■ **Texte**
Cussol Béatrice

Curriculum Vitae / Informations

Les suites

Les révolutions sont douces pour que des trouvailles se transforment en travail des jours habités par cette production d’images, avec l’écriture, le dessin, le collage, qui sont mes trois pratiques principales et parallèles. Mais des idées sont enfouies, comme des annotations dans des cahiers bien rangés relégués au grenier ou des billets sous un matelas ou dans les poches de l’hiver, c’est-à-dire qu’elles ressurgissent régulièrement et régulièrement sont réenfouies jusqu’à trouver leur nécessité.

■ **Données fournies**
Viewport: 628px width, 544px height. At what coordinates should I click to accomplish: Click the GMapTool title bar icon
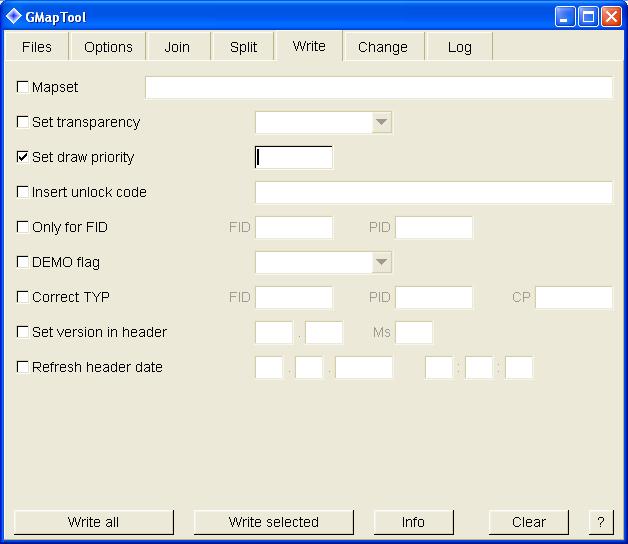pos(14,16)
--
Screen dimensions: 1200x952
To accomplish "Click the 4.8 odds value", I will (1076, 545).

■ **Défis**
a. Quelles sont les trois pratiques principales et parallèles mentionnées dans le texte ?
b. Prolongez le texte sur la production d'images et les idées enfouies au-delà de sa dernière phrase.
Les entrées n'ont aucun lien avec le texte.

■ **Réponses aux exercices**
a. L'écriture, le dessin et le collage.

b.
Toujours encore, je me demande bien où ça se transforme entre ce qu’on attrape et ce qu’on fabrique. Par exemple, il y a le monde de dessin (le travail du dessin pense) et le monde qui me tombe dessus, qui m’apporte peaux, oripeaux sous forme de tissus et vêtements et images que je trouve et que je garde, et intérieurs, pièces, couloirs de mémoire qui font des trous réversibles sous la forme de photos collées dans la peinture quand je la dessine directement sur le mur, elles ont alors le rôle d’un bord de revers, ou d’une doublure.
Ainsi quand je vois une image ramenée d’une profondeur enfouie, ratissée, je la dessine immédiatement. Une urgence se fait sentir ou se laisse humer : c’est l’odeur du papier, alliée à celle, sur lui, d’archive légèrement moisie, de l’aquarelle. Je vois vraiment un dessin, pas une scène, pas une séquence comme un souvenir, pas une image en trois dimensions, ni rien d’autre, non, vraiment un dessin. Et du coup il y a une urgence face à la tâche qui m’échoit d’archiver ces images qui m’arrivent comme des évènements en cascades, d’où le stylo requis qui vient vite sous la main, le pinceau vers l’eau, le feutre trempé dans l’encre.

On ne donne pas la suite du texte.